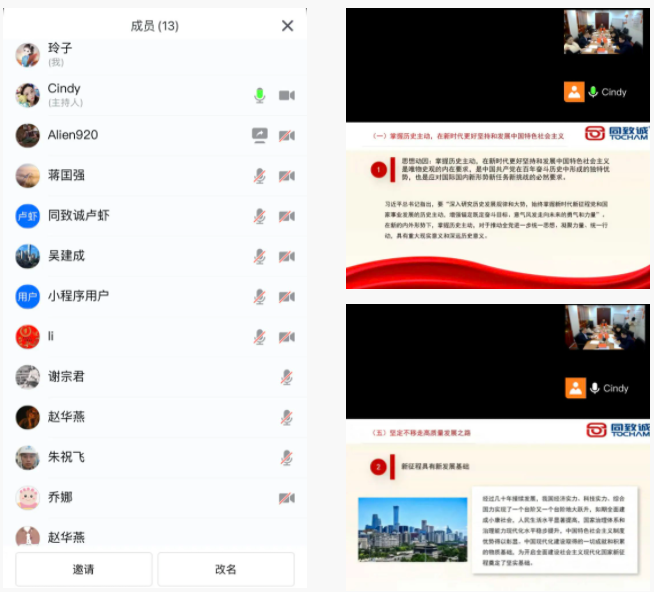Toggle Alien920's disabled camera icon
The height and width of the screenshot is (592, 654).
287,135
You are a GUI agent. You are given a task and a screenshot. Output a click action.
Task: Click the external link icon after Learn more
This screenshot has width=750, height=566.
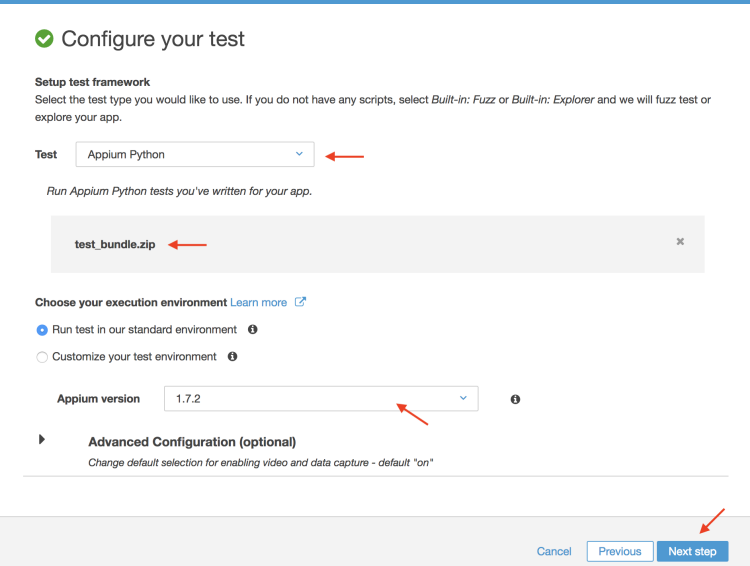point(300,302)
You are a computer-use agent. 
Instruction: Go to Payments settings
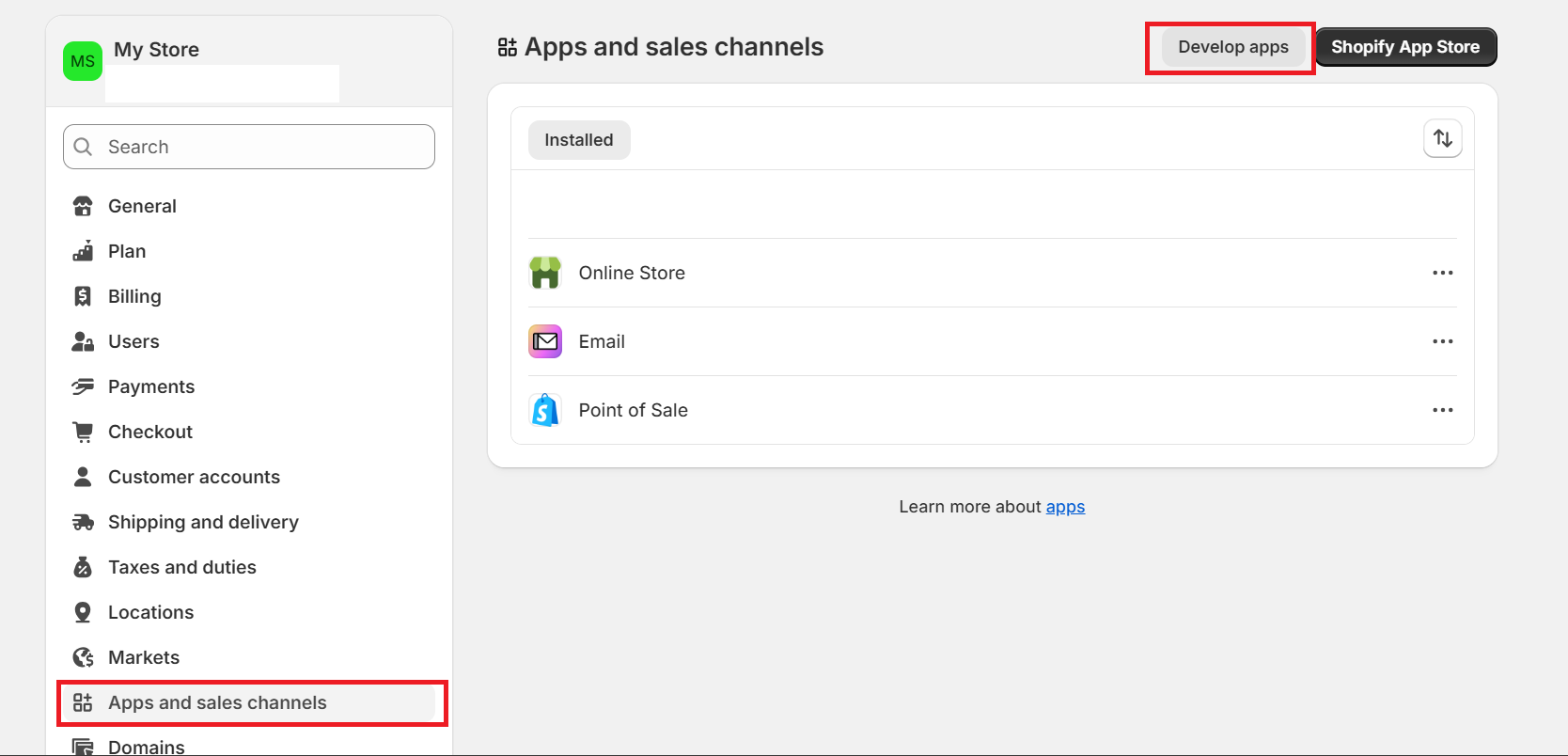click(x=151, y=386)
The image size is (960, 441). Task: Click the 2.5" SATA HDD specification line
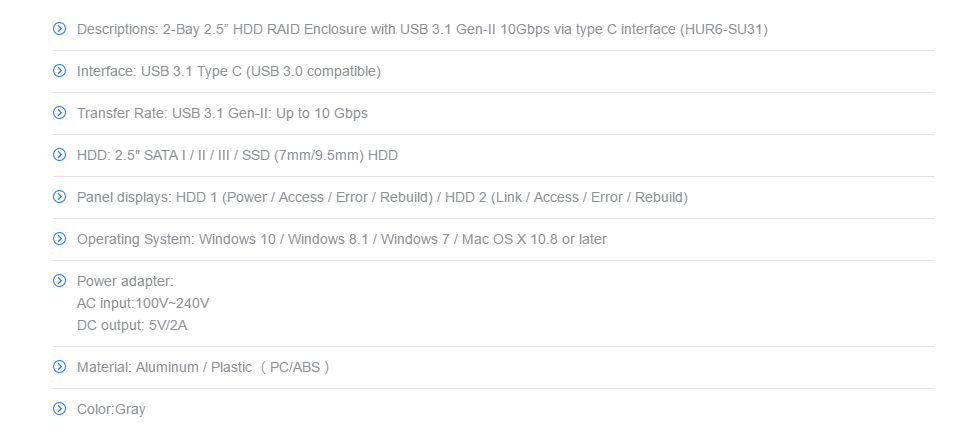tap(237, 156)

______

== To do ==
Your copy should hold exactly the lines from the one with "This screenshot has width=750, height=566." through the final line of the records, both ends included, and no pictures.

== Result of this task ==
This screenshot has width=750, height=566.
point(300,302)
You are a computer-use agent. 
Instruction: Go to Payments settings
click(x=151, y=386)
The image size is (960, 441). Task: Click the 2.5" SATA HDD specification line
tap(237, 156)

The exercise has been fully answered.